** start of Dataset excerpts **

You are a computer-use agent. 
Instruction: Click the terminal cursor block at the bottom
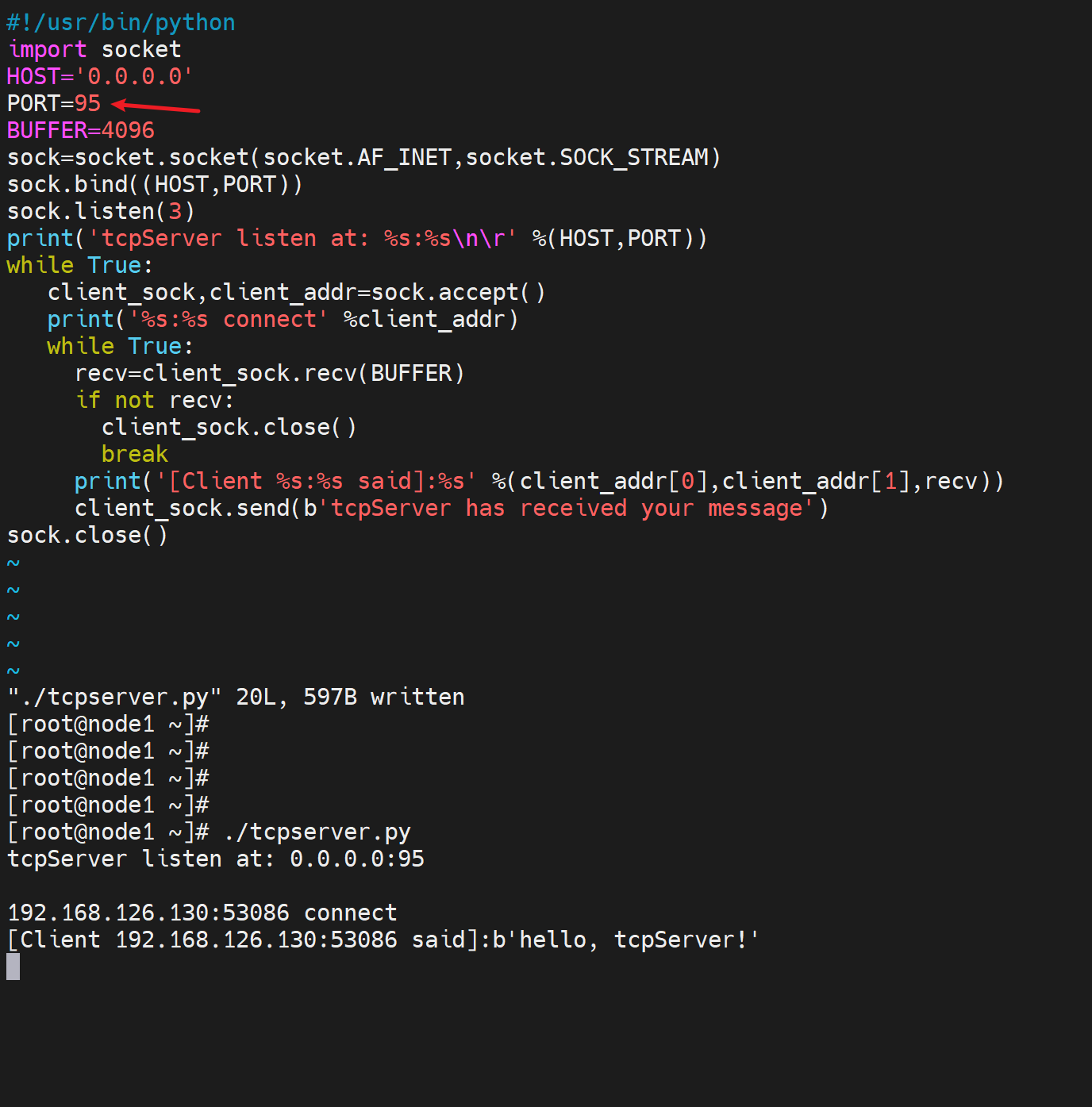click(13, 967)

** end of Dataset excerpts **
** start of Dataset excerpts **

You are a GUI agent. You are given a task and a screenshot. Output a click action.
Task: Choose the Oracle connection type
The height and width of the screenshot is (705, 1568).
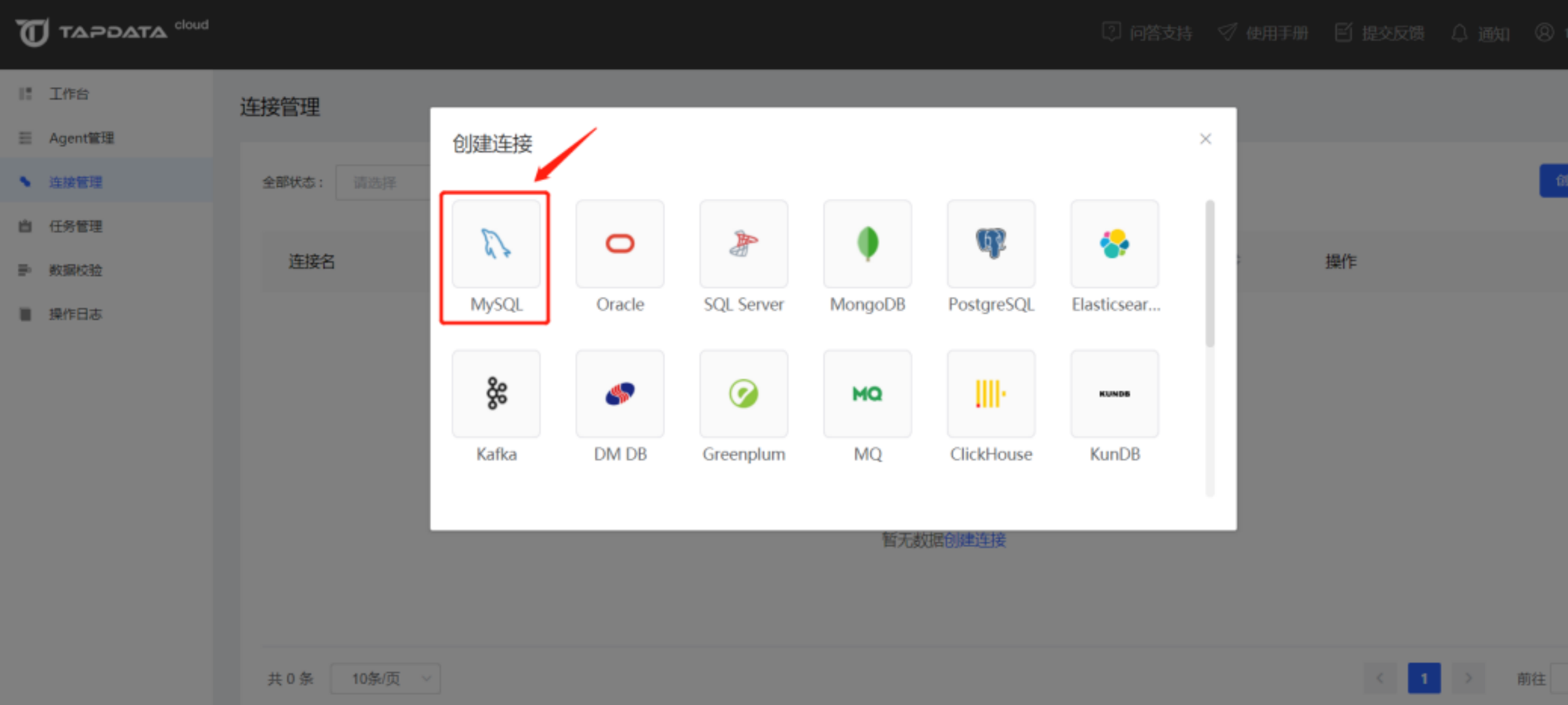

** end of Dataset excerpts **
** start of Dataset excerpts **

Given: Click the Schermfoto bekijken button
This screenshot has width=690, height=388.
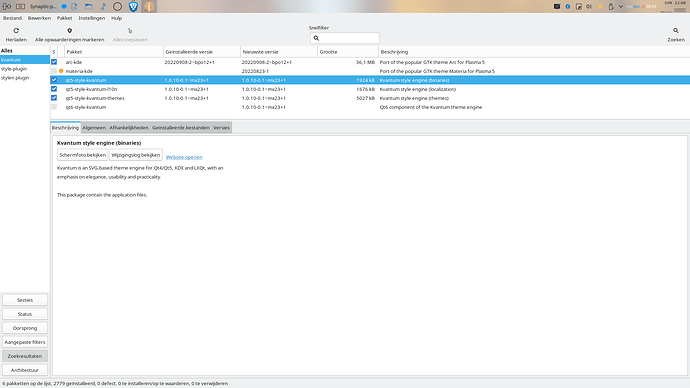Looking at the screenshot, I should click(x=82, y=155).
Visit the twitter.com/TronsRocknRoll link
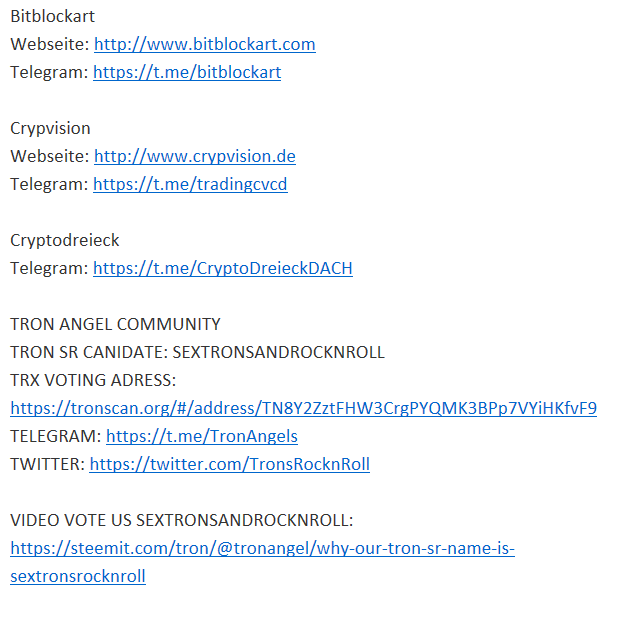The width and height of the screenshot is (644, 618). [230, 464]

** end of Dataset excerpts **

# Written problem
Starting at the line that has "You are a computer-use agent." and stopping after the line that has "click(13, 967)", arrange those lines as a Markdown table with the columns Row and Line, one numbered row per line and no blank lines. Leave the pictures out.

# Solution for this task
| Row | Line |
|---|---|
| 1 | You are a computer-use agent.  |
| 2 | Instruction: Click the terminal cursor block at the bottom |
| 3 | click(13, 967) |